> Task description
Under this line are the records; write out word for word the part that begins at the line containing "お二人で (13, 782)" and ends at the line containing "お問合せ (18, 185)", and no more.

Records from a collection
Content starts

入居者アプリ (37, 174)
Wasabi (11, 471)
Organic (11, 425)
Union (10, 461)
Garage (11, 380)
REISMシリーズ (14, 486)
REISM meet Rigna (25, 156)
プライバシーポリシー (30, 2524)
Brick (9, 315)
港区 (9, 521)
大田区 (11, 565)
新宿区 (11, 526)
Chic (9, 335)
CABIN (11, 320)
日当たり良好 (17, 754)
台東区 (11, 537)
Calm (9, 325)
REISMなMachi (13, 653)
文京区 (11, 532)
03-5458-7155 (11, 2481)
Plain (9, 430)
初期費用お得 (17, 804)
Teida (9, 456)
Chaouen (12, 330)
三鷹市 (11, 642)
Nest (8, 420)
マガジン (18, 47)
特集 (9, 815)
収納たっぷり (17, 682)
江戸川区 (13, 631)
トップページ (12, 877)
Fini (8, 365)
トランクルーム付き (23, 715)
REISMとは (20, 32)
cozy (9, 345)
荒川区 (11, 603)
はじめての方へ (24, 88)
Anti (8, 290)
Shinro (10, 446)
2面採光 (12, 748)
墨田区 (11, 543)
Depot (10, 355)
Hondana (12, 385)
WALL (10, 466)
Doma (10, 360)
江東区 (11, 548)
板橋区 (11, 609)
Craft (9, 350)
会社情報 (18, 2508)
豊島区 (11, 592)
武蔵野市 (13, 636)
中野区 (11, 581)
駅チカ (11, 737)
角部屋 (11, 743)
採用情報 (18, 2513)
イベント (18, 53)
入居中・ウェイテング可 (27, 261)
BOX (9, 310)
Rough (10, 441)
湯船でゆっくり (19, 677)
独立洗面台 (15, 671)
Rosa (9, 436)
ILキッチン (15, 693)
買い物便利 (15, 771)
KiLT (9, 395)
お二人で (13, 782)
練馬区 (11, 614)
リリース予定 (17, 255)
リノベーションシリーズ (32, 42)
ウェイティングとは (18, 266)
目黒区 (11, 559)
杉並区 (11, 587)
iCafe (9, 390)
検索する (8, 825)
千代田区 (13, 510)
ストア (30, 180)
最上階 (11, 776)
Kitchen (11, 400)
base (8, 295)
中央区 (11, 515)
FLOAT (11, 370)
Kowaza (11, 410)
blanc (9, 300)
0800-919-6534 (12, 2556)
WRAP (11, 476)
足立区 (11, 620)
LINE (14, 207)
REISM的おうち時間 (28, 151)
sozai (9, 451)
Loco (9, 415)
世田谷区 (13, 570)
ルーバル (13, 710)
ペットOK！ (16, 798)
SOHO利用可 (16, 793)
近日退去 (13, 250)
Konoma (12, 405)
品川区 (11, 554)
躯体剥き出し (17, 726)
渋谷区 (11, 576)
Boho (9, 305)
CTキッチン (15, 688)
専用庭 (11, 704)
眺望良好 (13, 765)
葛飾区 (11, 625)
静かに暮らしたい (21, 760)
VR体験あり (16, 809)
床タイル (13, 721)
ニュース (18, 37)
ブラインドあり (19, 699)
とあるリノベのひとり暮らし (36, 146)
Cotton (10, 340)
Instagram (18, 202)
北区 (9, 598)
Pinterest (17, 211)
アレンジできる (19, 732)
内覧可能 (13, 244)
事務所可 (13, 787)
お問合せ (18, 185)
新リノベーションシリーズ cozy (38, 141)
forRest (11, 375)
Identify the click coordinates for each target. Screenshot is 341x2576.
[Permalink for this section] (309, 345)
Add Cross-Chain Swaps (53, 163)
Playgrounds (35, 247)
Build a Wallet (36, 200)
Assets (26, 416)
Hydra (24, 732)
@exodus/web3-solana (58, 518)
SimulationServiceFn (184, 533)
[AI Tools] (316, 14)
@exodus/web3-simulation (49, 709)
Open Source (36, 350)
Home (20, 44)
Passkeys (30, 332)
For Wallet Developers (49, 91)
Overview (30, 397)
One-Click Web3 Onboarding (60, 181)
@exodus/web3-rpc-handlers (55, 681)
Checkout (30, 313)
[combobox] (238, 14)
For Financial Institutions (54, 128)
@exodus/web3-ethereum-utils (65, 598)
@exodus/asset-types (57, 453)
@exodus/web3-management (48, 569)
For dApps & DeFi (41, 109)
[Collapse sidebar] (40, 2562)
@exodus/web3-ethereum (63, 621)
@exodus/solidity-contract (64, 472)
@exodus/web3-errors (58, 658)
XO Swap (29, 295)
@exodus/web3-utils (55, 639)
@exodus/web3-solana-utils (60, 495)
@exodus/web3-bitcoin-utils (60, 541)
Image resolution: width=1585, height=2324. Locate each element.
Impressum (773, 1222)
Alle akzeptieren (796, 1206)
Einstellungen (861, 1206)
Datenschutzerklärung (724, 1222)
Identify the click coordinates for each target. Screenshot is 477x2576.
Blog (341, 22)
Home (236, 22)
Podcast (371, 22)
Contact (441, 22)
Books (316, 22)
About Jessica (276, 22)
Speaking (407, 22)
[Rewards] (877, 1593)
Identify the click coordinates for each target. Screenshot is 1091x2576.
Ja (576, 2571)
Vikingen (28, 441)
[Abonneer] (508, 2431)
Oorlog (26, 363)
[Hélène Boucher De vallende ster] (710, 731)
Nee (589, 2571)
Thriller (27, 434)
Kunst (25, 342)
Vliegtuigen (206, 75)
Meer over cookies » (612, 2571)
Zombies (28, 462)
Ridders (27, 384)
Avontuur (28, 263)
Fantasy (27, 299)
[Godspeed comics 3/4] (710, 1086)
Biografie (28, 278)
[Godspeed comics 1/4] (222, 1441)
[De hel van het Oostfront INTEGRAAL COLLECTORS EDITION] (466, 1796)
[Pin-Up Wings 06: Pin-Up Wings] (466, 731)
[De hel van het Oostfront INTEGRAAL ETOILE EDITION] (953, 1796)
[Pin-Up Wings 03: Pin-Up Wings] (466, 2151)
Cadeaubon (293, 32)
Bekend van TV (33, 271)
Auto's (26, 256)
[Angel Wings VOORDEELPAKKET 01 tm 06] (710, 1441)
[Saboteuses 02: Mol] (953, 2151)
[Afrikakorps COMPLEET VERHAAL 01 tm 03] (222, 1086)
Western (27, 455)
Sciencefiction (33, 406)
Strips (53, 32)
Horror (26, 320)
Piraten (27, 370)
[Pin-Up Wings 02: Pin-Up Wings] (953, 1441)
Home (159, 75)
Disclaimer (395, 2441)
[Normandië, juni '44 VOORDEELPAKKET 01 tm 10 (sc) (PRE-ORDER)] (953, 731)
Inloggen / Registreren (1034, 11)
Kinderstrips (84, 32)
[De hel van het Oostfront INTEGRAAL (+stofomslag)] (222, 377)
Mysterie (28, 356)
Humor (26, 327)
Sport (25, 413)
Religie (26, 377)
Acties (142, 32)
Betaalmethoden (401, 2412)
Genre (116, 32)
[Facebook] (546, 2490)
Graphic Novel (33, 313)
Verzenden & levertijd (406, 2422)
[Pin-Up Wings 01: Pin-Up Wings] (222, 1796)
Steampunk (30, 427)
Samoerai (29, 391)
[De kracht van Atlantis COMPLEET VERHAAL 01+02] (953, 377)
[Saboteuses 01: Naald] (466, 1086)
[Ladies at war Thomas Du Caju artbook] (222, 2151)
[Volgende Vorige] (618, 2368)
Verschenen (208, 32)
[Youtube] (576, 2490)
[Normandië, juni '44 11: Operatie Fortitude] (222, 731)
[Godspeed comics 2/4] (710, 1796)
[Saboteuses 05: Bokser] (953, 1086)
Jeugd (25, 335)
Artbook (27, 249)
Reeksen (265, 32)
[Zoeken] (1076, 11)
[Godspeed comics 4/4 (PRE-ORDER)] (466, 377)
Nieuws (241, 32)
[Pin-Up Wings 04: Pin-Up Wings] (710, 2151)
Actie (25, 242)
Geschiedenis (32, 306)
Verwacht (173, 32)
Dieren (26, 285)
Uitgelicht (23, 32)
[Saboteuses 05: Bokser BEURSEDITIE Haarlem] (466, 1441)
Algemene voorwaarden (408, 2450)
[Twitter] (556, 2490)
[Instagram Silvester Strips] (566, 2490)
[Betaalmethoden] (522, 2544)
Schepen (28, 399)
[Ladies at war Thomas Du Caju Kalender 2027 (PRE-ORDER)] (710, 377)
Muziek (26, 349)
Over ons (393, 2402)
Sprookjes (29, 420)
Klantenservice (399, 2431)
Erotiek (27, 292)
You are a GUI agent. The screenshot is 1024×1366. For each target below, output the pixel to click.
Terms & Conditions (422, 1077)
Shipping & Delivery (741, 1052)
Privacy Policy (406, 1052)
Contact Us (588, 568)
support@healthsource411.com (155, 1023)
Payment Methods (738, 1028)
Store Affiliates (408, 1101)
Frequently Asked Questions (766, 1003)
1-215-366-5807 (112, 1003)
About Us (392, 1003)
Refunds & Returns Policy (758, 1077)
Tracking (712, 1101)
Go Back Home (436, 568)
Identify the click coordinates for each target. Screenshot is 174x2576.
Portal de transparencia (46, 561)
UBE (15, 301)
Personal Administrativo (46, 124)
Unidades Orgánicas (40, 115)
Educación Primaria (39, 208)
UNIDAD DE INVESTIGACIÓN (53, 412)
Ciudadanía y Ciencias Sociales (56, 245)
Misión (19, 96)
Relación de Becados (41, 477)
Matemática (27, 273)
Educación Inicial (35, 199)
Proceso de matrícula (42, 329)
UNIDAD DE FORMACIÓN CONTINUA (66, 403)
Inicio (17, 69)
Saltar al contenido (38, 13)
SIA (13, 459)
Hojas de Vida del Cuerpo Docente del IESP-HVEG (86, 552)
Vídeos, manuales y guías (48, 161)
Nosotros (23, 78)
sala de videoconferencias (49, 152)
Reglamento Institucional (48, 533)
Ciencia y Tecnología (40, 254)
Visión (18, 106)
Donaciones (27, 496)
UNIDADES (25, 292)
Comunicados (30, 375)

Content ends

> Output for this task
お二人で (13, 782)
練馬区 (11, 614)
リリース予定 (17, 255)
リノベーションシリーズ (32, 42)
ウェイティングとは (18, 266)
目黒区 (11, 559)
杉並区 (11, 587)
iCafe (9, 390)
検索する (8, 825)
千代田区 (13, 510)
ストア (30, 180)
最上階 (11, 776)
Kitchen (11, 400)
base (8, 295)
中央区 (11, 515)
FLOAT (11, 370)
Kowaza (11, 410)
blanc (9, 300)
0800-919-6534 (12, 2556)
WRAP (11, 476)
足立区 (11, 620)
LINE (14, 207)
REISM的おうち時間 (28, 151)
sozai (9, 451)
Loco (9, 415)
世田谷区 (13, 570)
ルーバル (13, 710)
ペットOK！ (16, 798)
SOHO利用可 (16, 793)
近日退去 (13, 250)
Konoma (12, 405)
品川区 (11, 554)
躯体剥き出し (17, 726)
渋谷区 (11, 576)
Boho (9, 305)
CTキッチン (15, 688)
専用庭 (11, 704)
眺望良好 (13, 765)
葛飾区 (11, 625)
静かに暮らしたい (21, 760)
VR体験あり (16, 809)
床タイル (13, 721)
ニュース (18, 37)
ブラインドあり (19, 699)
とあるリノベのひとり暮らし (36, 146)
Cotton (10, 340)
Instagram (18, 202)
北区 (9, 598)
Pinterest (17, 211)
アレンジできる (19, 732)
内覧可能 (13, 244)
事務所可 (13, 787)
お問合せ (18, 185)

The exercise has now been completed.